If already configured, this is a no-op unless force is True. Pass force=True (as SystemLogger does) to apply new settings and replace existing handlers.

Parameters:

Name Type Description Default
level str

Minimum log level.

INFO.value
capture_logs bool

Enable :class:CaptureHandler.

True
storage_mode str

"memory" or "file".

MEMORY.value
console_output bool

Emit to stderr.

True
format_string Optional[str]

Custom logging.Formatter pattern.

None
force bool

Re-configure even if already configured.

False

get_captured_jsonl_logs

get_captured_jsonl_logs() -> str

Return captured logs as newline-delimited JSON.

get_logger

get_logger(name: str) -> Logger

Create (or reuse) a child logger under the framework root.

reset classmethod

reset() -> None

Reset the singleton (primarily for testing).

LogRecord dataclass

LogRecord(timestamp: datetime, level: str, logger_name: str, message: str, module: Optional[str] = None, func_name: Optional[str] = None, line_no: Optional[int] = None, exc_info: Optional[str] = None, dataflow_id: Optional[str] = None)

Captured log entry.

from_dict classmethod

from_dict(d: Dict[str, Any]) -> 'LogRecord'

Reconstruct a LogRecord from a dict produced by :meth:to_dict.

to_dict

to_dict() -> Dict[str, Any]

Serialize to a JSON-compatible dictionary.

SensitiveValueFilter

Bases: Filter

Scrub resolved secret values from log messages.

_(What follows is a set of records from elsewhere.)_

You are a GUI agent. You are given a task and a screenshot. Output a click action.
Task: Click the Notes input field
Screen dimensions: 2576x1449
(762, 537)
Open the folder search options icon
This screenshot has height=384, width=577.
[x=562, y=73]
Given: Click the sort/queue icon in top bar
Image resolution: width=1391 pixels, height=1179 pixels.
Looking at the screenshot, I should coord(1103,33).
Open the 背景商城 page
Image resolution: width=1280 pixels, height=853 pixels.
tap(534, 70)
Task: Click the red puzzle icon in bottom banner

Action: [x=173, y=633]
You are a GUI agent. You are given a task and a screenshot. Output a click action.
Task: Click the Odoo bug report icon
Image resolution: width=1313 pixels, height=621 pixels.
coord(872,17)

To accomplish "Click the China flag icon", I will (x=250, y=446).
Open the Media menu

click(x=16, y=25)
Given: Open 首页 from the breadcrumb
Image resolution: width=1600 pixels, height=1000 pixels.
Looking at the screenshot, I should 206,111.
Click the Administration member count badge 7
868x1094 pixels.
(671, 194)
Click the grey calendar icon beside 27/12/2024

Works with the global set maintained by :func:~datacoolie.core.secret_provider.register_secret_values.

StorageMode

Bases: str, Enum

Temporary storage mode for log buffering.

format_partition_path

format_partition_path(base_path: str, run_date: Optional[datetime] = None, pattern: str = DEFAULT_PARTITION_PATTERN) -> str

Append a partition folder to base_path using pattern.

Supported placeholders: {year}, {month}, {day}, {hour}.

get_logger

get_logger(name: str) -> Logger

Get a framework logger (convenience wrapper).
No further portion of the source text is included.